Specimens attributable to T. teresae and T. tumanovae have been recovered from the Hermiin Tsav I and Altan Uul IV localities at the Nemegt Formation. The formation consists of a variety of sediments such as such as reddish-brown to grey-green mudstones, grey-to-brown sandstones, light grey to-tan coloured siltstones and granular beds. Stream and river channels, mudflats, and shallow lakes were present in the formation as indicated by the rock facies, although droughts periodically occurred as indicated by the presence of caliche deposits. Woodlands were also present in the Nemegt Formation and were represented by large, enclosed, Araucaria forests, as evidenced by the numerous petrified wood found in the outcrops of the formation. The formation had mean annual temperatures of 7.6 and 8.7 °C, and was influenced by monsoons with cold, dry winters and hot summers. It has been said that the environment was similar to the Okavango Delta of present-day Botswana. Due to the discontinuity of exposures, absence of microfossil biostratigraphy, and absence of datable volcanic rock facies, the precise age of the Nemegt Formation cannot be attained through radiometric dating. Although, it has been suggested to be of late Campanian to early Maastrichtian age based on the fauna present in the fossil record.
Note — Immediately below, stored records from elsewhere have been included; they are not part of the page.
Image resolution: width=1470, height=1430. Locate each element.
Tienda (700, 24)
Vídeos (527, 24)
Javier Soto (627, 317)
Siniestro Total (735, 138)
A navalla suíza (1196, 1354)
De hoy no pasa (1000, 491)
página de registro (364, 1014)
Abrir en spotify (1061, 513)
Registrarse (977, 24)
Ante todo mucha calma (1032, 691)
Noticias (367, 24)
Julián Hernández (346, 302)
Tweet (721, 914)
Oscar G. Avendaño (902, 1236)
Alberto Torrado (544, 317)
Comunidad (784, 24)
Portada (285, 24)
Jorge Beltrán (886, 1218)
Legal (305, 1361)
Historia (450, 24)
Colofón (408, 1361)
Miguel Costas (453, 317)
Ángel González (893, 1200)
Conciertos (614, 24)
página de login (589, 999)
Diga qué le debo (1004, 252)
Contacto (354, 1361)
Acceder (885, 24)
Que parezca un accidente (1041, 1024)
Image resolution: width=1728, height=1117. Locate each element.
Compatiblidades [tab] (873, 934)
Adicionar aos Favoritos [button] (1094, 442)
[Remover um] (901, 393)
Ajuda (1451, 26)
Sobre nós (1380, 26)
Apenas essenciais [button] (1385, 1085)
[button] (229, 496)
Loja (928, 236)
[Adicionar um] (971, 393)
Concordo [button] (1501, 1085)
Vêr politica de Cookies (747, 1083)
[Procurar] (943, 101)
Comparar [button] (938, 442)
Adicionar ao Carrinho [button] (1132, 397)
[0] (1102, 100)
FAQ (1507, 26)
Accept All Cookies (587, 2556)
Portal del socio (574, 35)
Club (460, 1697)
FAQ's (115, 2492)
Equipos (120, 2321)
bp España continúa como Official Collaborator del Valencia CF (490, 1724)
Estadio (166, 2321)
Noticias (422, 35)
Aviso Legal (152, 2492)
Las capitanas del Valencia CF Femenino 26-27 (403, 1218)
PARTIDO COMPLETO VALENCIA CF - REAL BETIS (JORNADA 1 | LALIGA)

The Nemegt Formation has yielded specimens of the ankylosaurid Saichania; the alvarezsaurids Mononykus and Nemegtonykus; the dromaeosaurid Adasaurus; the hadrosaurids Saurolophus angustirostris and Barsboldia; the ornithomimosaurs Anserimimus, Deinocheirus and Gallimimus; the oviraptorosaurians Avimimus, Conchoraptor, Elmisaurus, Gobiraptor, Nemegtomaia, Oksoko and Rinchenia; the pachycephalosaurs Homalocephale and Prenocephale; the sauropods Nemegtosaurus and Opisthocoelicaudia; the therizinosaur Therizinosaurus; the troodontids Borgovia, Tochisaurus and Zanabazar; the tyrannosaurids Alioramus and Tarbosaurus; and an indeterminate azhdarchid.